DOCUMENT EXCERPT:
[Start of Attachment]

India has lowered the guard against the threat of pharmaceutical patent rights undermining public health concerns by treating “voluntary licensing” route as the preferable route in the recently signed Comprehensive Economic and Trade Agreement (CETA) with the United Kingdom (UK).

As against the compulsory licensing (CL) included in India’s Patents Act, voluntary licensing allows the patent holder to grant licence in exchange for an agreed-upon remuneration, often in the form of royalties.

Clause in CETA

“The parties recognise the preferable and optimal route to promote and ensure access to medicines is through voluntary mechanisms, such as voluntary licensing which may include technology transfer on mutually agreed terms,” as per Article 13.6 of the CETA.

“This provision, by treating voluntary licensing as being optimal and preferable, completely undermines the use of compulsory licensing,” said Abhijit Das, expert in international trade.

CL is part of the World Trade Organisation‘s Trade-Related Aspects of Intellectual Property Rights (TRIPS) agreement. It is a mechanism that allows countries to grant licenses to third parties to produce patented drugs at affordable price under extraordinary conditions.

Experts said that under the pact, India will have to adhere to the “adequate remuneration” norms for any necessary patent breach in the pharma sector in public interest. In addition, the FTA talks about the voluntary licensing alongside “fair, reasonable, and non-discriminatory’ (FRAND) practices.”

“Although the TRIPS agreement offers “adequate remuneration” to the patent holder when a compulsory licence is issued to the third party manufacturer, the “adequate amount” is often disputed since the remuneration methodologies use the price of “cheap” generic drugs to determine the compensation. On the other hand, royalties under the voluntary licensing are paid as a percentage of the total sales of the licensed drug,” said an intellectual property law expert.

[End of Attachment]

TO DO: Could you carry on the article about India's trade agreement with the UK and pharmaceutical licensing, beginning right after its last sentence?

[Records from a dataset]
[Start of Attachment]

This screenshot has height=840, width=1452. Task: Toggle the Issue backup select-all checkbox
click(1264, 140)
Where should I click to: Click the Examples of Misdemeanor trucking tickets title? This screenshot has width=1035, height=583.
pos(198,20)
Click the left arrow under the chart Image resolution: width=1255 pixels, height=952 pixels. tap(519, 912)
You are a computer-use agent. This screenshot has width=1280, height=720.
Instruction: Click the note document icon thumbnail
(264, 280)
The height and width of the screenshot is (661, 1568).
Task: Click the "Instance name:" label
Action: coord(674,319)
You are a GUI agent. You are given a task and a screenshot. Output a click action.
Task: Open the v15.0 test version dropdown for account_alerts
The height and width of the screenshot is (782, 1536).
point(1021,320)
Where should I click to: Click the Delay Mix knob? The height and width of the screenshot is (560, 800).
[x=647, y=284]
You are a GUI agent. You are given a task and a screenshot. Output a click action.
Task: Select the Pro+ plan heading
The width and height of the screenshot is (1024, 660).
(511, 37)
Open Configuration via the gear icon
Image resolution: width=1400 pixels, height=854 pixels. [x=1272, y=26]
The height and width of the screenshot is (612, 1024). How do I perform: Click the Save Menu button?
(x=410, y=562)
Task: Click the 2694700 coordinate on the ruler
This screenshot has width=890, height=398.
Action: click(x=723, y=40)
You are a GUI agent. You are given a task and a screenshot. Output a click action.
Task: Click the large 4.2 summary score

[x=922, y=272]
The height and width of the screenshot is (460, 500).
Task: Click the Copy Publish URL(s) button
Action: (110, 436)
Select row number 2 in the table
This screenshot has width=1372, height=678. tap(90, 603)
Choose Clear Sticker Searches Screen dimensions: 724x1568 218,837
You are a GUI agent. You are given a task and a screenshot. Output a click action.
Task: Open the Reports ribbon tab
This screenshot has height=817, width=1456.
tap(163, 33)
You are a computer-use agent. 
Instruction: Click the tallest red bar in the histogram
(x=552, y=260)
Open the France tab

[End of Attachment]

ANSWER:
Government on licensing decisions

Trade think tank GTRI said that this is the first time in any FTAs, India has agreed to rules beyond its obligations under the WTO’s agreement.

A commerce ministry official, however, said that the deal strengthens cooperation between both countries while preserving India’s sovereign rights in matters of patent policy and access to essential medicines.

“The FTA’s reference to voluntary licensing simply acknowledges global best practices that encourage collaborative solutions. It does not limit or dilute India’s well-established right to issue compulsory licences under Section 84 of the Indian Patents Act, 1970, consistent with the TRIPS agreement and reaffirmed in the Doha Declaration on TRIPS and Public Health,” the official said.

As per the ministry official, just one compulsory license has been issued thus far – for a cancer drug Nexavar in 2012 – under exceptional public health circumstances. “The FTA does not create any new precondition for issuing compulsory licensing. The sovereign authority to issue such licenses remains entirely with the government of India, as per the existing law,” he said.

“The UK, which comprises England, Scotland, Wales and North Ireland, is not a major exporter of drugs to India. Countries contributing to innovative medicines include Switzerland and Germany, so the voluntary licensing clause in the CETA might not have a major impact,” said Sheetal Sapale, vice president at Pharmarack.